EXCERPT PROVIDED>
▬▬▬
Unfortunately, the United States is woefully unprepared for this type of competition—both at home and abroad. U.S. government agencies and departments have erroneously focused too much on planning for conventional and nuclear war, including scenarios like nuclear exchanges and conventional wars in the Baltic states, Taiwan Strait, and South China Sea. Yet China, Russia, and Iran are daily—even hourly—targeting the United States at home and abroad using irregular means. One of the most recent examples was the massive cyberattack against as many as 250 U.S. government agencies and companies by the SVR, Russia’s foreign intelligence service.
The United States does not need to choose between conventional, nuclear, or irregular competition. All are important. Russia and China are developing conventional and nuclear military capabilities that pose a threat to the United States and its partners. But the challenge for the Biden administration will be to find an equilibrium between preparing for—and deterring—conventional, nuclear, and irregular warfare.
Irregular warfare refers to activities short of conventional and nuclear warfare that are designed to expand a country’s influence and legitimacy as well as weaken its adversaries. As a 2020 Department of Defense publication explained, irregular warfare “favors indirect and asymmetric approaches” by countries “in order to erode an adversary’s power, influence, and will.” It includes numerous tools of statecraft that governments can use to shift the balance of power in their favor: information operations (including psychological operations and propaganda), cyber operations, support to state and nonstate partners, covert action, espionage, and economic coercion.
▬▬▬
THE DATA>
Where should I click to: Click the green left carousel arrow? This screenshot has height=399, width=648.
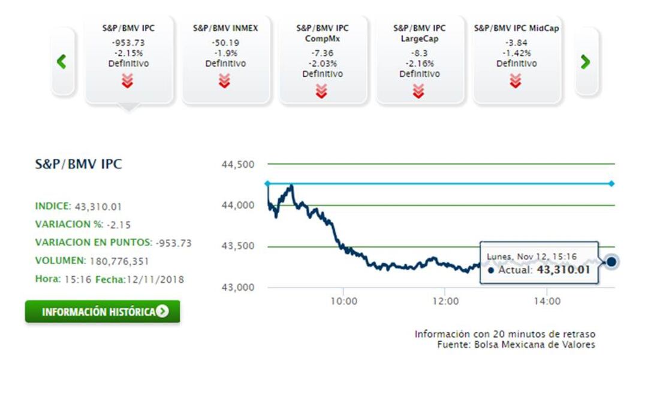[61, 62]
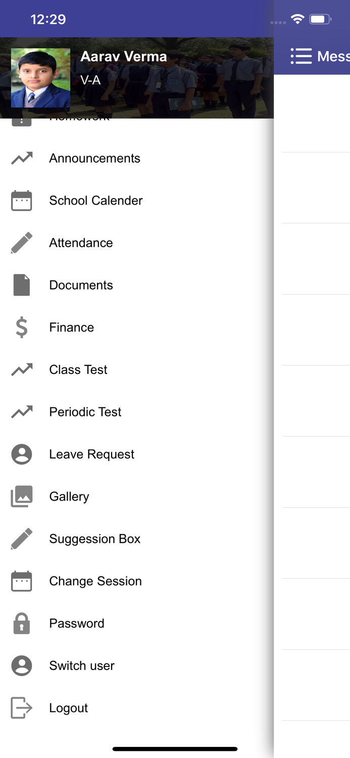Tap the Password lock icon

[22, 624]
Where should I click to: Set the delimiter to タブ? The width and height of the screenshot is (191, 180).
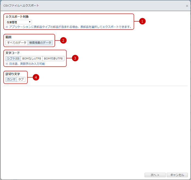click(21, 79)
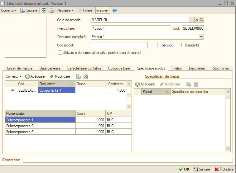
▬▬▬
Quote everything in the excerpt above on U.S. preparedness for irregular warfare, from "Unfortunately, the United" down to "foreign intelligence service.".

THE COMPLETED TASK>
Unfortunately, the United States is woefully unprepared for this type of competition—both at home and abroad. U.S. government agencies and departments have erroneously focused too much on planning for conventional and nuclear war, including scenarios like nuclear exchanges and conventional wars in the Baltic states, Taiwan Strait, and South China Sea. Yet China, Russia, and Iran are daily—even hourly—targeting the United States at home and abroad using irregular means. One of the most recent examples was the massive cyberattack against as many as 250 U.S. government agencies and companies by the SVR, Russia’s foreign intelligence service.